At 5:00 pm exactly Jack came into the world. Once his head was delivered I was so eager to get him out I delivered the rest of him between contractions. My partner caught him and lifted him to my chest. He didn't cry instantly, but I wasn't worried at all. His eyes were open and he was watching me looking so calm. I laughed when I realized his first act in life was to pee all over his mom. I rubbed his back and spoke to him, and sure enough he cried. I cried too. It was amazing after the shock of watching my daughter being whisked away immediately after her birth. I checked to make sure it was in fact a boy. He nursed well pretty much immediately. Finally it was time to weigh him, 9 lbs 6 oz! That explained part of the difficult second stage. Being told he was a compound presentation solved the other half of the mystery. Still, the second degree tear was actually pretty bearable in the healing stage. I felt amazing the first night and spent most of it waltzing around with my new son.

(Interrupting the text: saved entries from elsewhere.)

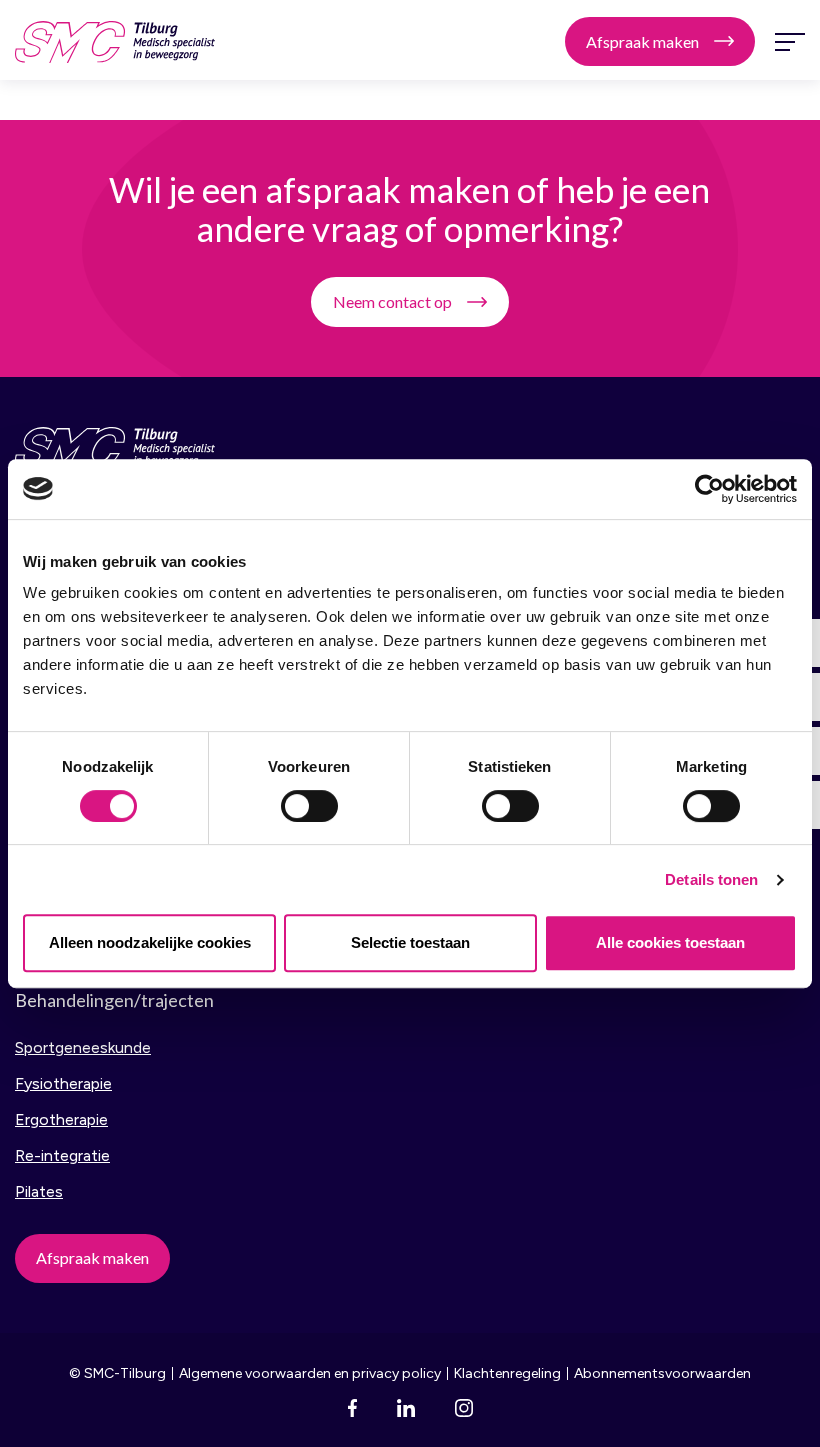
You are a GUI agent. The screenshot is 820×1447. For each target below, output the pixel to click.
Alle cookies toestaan (670, 942)
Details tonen (711, 879)
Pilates (39, 1191)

The rest of our stay wasn't all sunshine and roses. His size and presentation did some damage to my bladder. My baby ended up spending 16 days in NICU, longest 16 days of my life, due to a combination of an undetected heart defect and a reaction to a medication I had been prescribed during the pregnancy. However he is now doing perfectly and I am so proud of him for getting through all he has. Now at 12 weeks he's the type of baby that I thought was just a myth to make moms feel inferior. He's been sleeping through the night since 6 weeks, sometimes a whopping 12hours at a time (with a nursing break or two in there). he started smiling at 5 weeks and hasn't stopped for a moment since. He's honestly less work than my three year old, just a wonderfully calm baby. Although between domperidone, fenugreek and blessed thistle I'm only able to supply half his diet through nursing, he's never had any issues with nipple confusion or nursing strikes. I'm in love, in case that didn't show in my story here
I know this is a total tl;dr, and thank you to anyone that bothered to read. I just wanted to get his story written and out there while the details are still fresh in my mind. It was a wonderful birth, and despite wanting to avoid induction I am so so thankful for those three and a half hours working at meeting my little guy.